Quelles sont les caractéristiques propres des délocalisations au Maroc ?

Le Maroc et la Chine n’attirent pas les mêmes investissements ni ne disposent des mêmes atouts. La Chine, c’est le vaste monde, c’est le capitalisme à grande échelle, c’est même le symbole d’une prospérité économique naissante, un énorme marché, le pôle d’attraction de taille « the big is beautiful ». Les délocalisations s’y déploient dans tous les secteurs économiques (primaire, secondaire et tertiaire) malgré un lourd héritage communiste. Le Maroc joue la carte de la proximité autant géographique qu’historique vis-à-vis de l’Europe, étale son ouverture méditerranéenne et fait valoir le coût de la main- d’œuvre locale. En cela, ce sont les industries européennes les plus présentes, la France se hisse au rang de «partenaire privilégié» du Maroc et occupe indétrônablement la première place des investissements directs étrangers (IDE). Sous forme de filiales de grands groupes ou de petites et moyennes entreprises, les délocalisations s’implantent majoritairement au sein du « Maroc utile », la région du grand Casa se taillant la part du lion. Timide au cours des décennies 70 – 80, la politique d’ouverture du Maroc est devenue une nécessité vitale au cours des années 1990. A l’expérience douloureuse des Programmes d’ajustement structurel succède une prise de conscience de la nécessité de réformes économiques en faveur de l’attractivité du capital étranger. La décennie 90 va donc concrétiser cette stratégie de l’ouverture avec une panoplie de signatures d’accords consacrant l’adhésion du Maroc à la philosophie du libre-échange. Un calendrier dense traduit bien cette philosophie :
1993 - Le Maroc abroge la loi dite de marocanisation et s’ouvre aux investissements extérieurs.
1994 – Le Maroc signe les accords de l’Organisation mondiale du commerce (OMC) à Marrakech et souscrit à la philosophie du marché et du libéralisme.
1996 – Le Maroc adhère au partenariat euro-maghrébin en signant l’accord d’association avec l’Union européenne. Il suit en cela l’exemple de la Turquie et d’Israël.
2000 – Entrée en vigueur de l’accord d’association ; suppression totale des droits de douane sur les biens d’équipements ; amorce du démantèlement pour les matières premières, les pièces de rechange et les produits non fabriqués localement à raison de 25% par an. Dès lors, la présence économique de la France au Maroc devient de plus en plus importantes non seulement pour des raisons historiques et d’affinités linguistiques qui en découlent, mais aussi à la faveur de l’abrogation de la loi de marocanisation qui s’est traduite par l’importance croissante des entreprises délocalisées. Dans une première phase, ces délocalisations ont consisté en des investissements sur des ateliers de confection à capitaux mixtes franco-marocains. Les entreprises françaises de ce secteur d'activité les plus présentes au Maroc sont les marques de lingeries, Biderman, YSL (Yves Saint-Laurent) et les sous-traitants (marques et sous-marques). D’autres vagues de délocalisations s’étendent à d’autres secteurs d’activité et en particulier aux Nouvelles technologies d’information et de communication (NTIC). Aujourd’hui, les centres d’appel sont en afflux constant et représentent un marché prometteur à conquérir.
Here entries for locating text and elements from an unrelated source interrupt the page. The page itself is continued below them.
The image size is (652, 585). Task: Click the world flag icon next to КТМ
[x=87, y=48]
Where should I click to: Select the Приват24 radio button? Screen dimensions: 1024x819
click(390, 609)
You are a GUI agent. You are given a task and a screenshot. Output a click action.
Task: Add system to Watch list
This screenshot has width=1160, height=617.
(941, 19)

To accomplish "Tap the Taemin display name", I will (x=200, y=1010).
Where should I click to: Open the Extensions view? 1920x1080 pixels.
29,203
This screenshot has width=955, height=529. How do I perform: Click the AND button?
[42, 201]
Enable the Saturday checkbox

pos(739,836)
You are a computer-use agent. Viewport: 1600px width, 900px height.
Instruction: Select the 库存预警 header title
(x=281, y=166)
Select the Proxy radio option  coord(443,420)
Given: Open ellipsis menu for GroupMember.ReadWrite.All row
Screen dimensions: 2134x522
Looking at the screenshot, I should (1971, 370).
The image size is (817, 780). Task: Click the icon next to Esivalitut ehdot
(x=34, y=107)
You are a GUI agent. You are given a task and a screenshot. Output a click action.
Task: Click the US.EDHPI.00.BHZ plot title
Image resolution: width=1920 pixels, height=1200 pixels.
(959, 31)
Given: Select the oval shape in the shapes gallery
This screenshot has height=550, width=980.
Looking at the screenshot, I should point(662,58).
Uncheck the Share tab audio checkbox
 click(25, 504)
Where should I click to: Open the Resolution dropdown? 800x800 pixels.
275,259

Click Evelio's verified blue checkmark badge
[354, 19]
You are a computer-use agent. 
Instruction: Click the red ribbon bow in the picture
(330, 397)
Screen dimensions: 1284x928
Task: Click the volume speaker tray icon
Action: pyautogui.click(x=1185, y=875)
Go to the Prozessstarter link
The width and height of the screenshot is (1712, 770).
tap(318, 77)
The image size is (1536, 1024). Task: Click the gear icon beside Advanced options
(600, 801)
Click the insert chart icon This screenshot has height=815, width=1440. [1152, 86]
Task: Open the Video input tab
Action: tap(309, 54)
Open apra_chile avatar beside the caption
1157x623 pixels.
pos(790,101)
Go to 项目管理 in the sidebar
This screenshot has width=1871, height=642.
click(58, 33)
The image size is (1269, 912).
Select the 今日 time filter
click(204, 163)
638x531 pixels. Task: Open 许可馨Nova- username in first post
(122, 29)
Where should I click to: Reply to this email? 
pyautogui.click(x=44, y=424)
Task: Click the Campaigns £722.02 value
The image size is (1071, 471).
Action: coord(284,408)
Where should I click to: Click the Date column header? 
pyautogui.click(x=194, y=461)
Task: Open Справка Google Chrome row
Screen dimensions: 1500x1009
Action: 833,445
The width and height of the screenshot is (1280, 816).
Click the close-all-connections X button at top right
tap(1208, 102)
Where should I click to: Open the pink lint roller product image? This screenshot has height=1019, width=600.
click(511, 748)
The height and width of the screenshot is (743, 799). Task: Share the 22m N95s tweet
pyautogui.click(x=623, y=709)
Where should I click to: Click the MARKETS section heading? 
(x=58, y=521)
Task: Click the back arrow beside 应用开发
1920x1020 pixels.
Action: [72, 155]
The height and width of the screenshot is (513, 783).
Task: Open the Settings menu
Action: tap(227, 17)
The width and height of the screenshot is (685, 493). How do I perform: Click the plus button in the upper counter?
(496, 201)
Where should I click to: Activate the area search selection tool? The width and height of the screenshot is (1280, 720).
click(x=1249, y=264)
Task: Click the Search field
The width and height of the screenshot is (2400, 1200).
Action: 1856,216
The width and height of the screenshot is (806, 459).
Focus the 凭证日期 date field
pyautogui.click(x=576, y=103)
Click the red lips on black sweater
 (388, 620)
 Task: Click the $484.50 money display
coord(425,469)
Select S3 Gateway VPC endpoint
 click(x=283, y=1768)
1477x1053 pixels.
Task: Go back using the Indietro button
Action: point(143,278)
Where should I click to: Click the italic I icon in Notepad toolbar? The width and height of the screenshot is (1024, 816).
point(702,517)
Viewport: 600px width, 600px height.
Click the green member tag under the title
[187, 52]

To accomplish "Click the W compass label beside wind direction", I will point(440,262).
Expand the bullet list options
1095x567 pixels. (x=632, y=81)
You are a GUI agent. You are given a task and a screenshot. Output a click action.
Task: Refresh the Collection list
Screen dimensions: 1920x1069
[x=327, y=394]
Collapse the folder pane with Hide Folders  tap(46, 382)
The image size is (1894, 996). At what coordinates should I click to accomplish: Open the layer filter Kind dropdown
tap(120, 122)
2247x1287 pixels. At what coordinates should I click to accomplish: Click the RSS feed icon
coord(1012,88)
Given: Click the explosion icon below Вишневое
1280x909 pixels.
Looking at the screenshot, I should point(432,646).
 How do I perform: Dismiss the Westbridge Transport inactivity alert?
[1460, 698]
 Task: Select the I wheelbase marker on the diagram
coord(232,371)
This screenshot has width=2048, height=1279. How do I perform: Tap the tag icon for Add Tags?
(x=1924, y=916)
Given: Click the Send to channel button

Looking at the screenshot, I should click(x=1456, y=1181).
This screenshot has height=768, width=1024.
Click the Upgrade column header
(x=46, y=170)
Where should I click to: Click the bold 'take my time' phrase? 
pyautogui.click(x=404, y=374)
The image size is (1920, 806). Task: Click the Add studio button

Le Maroc n'aurait-il pas profité plus que cela des délocalisations en jouant à fond la carte de la proximité ? En aménageant massivement des zones industrielles dans le Rif plus proche de l'Europe ? Autrement dit, est-ce qu'il existe réellement une volonté politique pour profiter au maximum des délocalisations ?

En fait, les délocalisations donnent à voir la société marocaine dans les changements qui l’affectent inégalement. D’un point de vue spatial, les zones du Maroc périphérique sont plus faciles d’accès pour un projet de délocalisation parce que moins rentables économiquement et « stratégiquement ». Il y a là un véritable chantier que la volonté politique, le volontarisme politique, devrait prendre à bras-le-corps. Ces zones englobent les provinces du Sud, c’est-à-dire du Sahara que le gouvernement marocain vise à développer économiquement. Les investissements étrangers sont encouragés pour contribuer au bien-être des populations et compenser l’effort de guerre entrepris par le Maroc depuis la création du Polisario le 10 mai 1973. En ce qui concerne le Rif, la proximité avec l’Europe est évidente, mais les investissements se portent sur les provinces du Nord en raison du développement en leur sein d’une économie de drogue et de l’informel et des flux migratoires susceptibles d’y provenir. A cet égard, les délocalisations européennes comptent sinon combattre ces maux, du moins les contenir in situ. Par ailleurs, il s’agit de zones historiquement dissidentes par rapport au Makhzen. La stratégie du gouvernement marocain consiste à développer économiquement ces régions pour réduire les possibilités de dissidence. Le Nord s’apparente aujourd’hui à une « zone franche », difficile d’accès pour les PME étant donné le prix « exorbitant » du foncier et de la location. L’axe Kénitra-Casablanca-Tanger est le plus visé par les patrons « délocalisateurs » en raison notamment d'importantes structures portuaires ouvrant le Maroc sur l'extérieur, à Casablanca d'abord mais aussi à Kénitra, à Mohammédia, à Nador jusqu’à Tanger. L’autoroute va du nord jusqu’à Casablanca alors que le réseau ferroviaire s’arrête à Marrakech. Ainsi les réseaux routier et ferroviaire se concentrent dans cette même région. Dans ce cas, les délocalisations remplissent plusieurs fonctions que l’Etat marocain ne peut qu’encourager et favoriser : résorber une main-d’œuvre locale en excédent contant, fournir une alternative au chômage du plus grand nombre, nourrir des bouches nombreuses, les former aux techniques modernes et les arracher à des tendances radicales (l’islamisme par exemple). Une telle présentation est de nature à rencontrer l’aval de différentes institutions européennes et des autorités marocaines. Il y a donc une véritable convergence entre ces deux acteurs.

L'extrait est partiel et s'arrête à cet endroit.